DATA FOR THIS TASK Start Marker

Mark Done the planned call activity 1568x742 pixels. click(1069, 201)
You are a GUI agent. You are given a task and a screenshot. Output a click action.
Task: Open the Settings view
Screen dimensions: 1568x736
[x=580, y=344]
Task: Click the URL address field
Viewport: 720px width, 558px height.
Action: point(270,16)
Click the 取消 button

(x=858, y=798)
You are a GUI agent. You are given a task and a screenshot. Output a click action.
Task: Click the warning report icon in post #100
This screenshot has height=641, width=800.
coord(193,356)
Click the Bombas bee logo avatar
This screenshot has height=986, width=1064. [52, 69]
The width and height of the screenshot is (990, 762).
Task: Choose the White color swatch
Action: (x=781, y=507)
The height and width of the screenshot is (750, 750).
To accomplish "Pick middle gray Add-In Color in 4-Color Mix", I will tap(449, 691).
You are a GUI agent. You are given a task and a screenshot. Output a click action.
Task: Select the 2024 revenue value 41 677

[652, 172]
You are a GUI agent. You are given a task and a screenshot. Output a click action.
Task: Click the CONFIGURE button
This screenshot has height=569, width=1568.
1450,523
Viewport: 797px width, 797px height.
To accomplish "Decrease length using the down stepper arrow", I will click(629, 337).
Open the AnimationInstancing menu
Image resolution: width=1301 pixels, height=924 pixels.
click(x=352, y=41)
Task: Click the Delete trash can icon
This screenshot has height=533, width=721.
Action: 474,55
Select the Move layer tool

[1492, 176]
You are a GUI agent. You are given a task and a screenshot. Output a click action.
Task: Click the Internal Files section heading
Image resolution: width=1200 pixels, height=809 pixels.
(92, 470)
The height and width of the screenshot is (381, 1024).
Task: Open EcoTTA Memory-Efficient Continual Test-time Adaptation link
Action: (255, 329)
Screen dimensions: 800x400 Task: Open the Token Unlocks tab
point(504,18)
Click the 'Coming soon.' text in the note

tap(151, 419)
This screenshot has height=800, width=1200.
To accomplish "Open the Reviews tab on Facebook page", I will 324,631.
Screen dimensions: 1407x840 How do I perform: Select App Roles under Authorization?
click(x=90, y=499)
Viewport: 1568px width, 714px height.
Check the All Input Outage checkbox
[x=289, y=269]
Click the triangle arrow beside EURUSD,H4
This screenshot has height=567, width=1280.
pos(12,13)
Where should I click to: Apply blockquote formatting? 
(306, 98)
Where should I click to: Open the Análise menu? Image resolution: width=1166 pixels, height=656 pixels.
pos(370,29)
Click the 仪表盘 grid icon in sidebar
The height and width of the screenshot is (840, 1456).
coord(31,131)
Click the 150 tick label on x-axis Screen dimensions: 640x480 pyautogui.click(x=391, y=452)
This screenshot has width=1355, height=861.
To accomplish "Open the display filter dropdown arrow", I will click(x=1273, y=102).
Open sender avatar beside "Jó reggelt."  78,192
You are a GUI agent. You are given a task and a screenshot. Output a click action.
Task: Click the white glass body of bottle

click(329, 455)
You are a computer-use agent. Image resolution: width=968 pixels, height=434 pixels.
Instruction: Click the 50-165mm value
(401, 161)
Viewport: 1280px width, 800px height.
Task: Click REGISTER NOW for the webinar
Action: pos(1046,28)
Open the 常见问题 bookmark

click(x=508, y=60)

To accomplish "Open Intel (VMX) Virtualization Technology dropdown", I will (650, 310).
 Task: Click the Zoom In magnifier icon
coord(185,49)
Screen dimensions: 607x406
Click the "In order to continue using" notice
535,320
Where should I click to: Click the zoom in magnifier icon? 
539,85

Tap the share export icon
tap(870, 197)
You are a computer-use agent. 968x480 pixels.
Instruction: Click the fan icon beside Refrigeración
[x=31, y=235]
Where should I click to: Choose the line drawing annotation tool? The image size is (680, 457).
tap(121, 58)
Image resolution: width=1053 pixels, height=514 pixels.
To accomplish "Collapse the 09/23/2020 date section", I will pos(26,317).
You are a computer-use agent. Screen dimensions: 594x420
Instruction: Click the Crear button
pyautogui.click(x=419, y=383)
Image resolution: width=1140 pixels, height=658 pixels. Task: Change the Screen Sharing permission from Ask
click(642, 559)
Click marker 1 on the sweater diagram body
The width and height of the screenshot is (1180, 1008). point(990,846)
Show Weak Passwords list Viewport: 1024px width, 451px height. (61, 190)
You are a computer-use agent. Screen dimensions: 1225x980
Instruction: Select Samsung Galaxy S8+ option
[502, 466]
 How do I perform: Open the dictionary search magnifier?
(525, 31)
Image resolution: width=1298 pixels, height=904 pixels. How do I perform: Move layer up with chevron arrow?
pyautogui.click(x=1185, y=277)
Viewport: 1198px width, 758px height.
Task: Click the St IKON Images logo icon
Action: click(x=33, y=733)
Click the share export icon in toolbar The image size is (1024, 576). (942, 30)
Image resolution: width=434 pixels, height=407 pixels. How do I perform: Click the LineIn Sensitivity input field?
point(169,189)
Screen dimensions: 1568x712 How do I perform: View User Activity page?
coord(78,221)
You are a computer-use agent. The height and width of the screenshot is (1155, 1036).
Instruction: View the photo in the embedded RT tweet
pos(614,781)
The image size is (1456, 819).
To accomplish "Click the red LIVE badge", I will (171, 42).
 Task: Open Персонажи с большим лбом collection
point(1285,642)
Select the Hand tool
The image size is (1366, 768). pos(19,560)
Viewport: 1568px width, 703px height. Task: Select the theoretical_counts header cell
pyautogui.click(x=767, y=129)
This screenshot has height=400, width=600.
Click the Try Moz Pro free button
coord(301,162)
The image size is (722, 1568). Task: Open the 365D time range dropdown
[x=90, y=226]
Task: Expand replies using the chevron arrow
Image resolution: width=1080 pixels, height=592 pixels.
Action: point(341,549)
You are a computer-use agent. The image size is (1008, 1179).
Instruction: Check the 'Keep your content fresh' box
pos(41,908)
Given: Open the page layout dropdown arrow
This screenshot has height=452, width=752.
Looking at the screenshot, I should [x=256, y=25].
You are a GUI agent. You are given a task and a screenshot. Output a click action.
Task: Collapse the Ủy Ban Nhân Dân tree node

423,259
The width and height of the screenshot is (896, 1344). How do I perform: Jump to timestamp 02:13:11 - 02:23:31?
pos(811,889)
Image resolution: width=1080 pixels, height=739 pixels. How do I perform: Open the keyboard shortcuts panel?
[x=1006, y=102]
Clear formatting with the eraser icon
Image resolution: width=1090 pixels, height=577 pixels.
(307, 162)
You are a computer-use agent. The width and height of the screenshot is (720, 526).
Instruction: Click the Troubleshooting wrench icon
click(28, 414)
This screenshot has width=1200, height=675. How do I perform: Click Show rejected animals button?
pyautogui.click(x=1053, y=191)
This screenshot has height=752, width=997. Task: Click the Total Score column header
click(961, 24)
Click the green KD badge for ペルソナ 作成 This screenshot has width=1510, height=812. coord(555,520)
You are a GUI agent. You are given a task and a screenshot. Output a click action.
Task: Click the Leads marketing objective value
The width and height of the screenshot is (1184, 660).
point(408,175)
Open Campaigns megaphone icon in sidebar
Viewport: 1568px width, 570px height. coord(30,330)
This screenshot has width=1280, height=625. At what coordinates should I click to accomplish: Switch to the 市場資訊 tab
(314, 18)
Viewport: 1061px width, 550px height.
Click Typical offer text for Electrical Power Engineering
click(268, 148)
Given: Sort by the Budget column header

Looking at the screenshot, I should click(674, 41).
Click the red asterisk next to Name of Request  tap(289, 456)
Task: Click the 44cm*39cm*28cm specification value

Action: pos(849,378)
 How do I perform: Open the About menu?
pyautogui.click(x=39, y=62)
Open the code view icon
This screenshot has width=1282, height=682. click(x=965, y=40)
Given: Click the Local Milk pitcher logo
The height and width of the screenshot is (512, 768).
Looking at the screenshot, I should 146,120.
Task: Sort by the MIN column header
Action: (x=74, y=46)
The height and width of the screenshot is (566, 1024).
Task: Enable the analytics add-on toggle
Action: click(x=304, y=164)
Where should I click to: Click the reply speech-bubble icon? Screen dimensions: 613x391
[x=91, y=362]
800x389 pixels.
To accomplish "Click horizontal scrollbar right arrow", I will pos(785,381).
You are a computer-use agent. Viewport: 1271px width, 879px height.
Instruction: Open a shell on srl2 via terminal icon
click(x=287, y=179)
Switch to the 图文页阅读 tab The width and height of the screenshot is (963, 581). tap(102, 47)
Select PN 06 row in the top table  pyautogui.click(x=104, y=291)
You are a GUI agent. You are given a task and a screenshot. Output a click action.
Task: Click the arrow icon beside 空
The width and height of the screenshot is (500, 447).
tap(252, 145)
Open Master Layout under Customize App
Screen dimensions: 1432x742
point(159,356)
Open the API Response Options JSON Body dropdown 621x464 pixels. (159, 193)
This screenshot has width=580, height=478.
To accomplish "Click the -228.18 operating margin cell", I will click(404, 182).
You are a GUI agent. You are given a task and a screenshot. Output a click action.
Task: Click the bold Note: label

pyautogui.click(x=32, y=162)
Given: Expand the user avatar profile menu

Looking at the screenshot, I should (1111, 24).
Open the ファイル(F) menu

DATA FOR THIS TASK End Marker

> _WHAT NEEDS TO BE DONE_
Using the material above, filter for lines holding "section" and copy each one.

> _ANSWER SPACE_
Task: Click the Internal Files section heading
To accomplish "Collapse the 09/23/2020 date section", I will pos(26,317).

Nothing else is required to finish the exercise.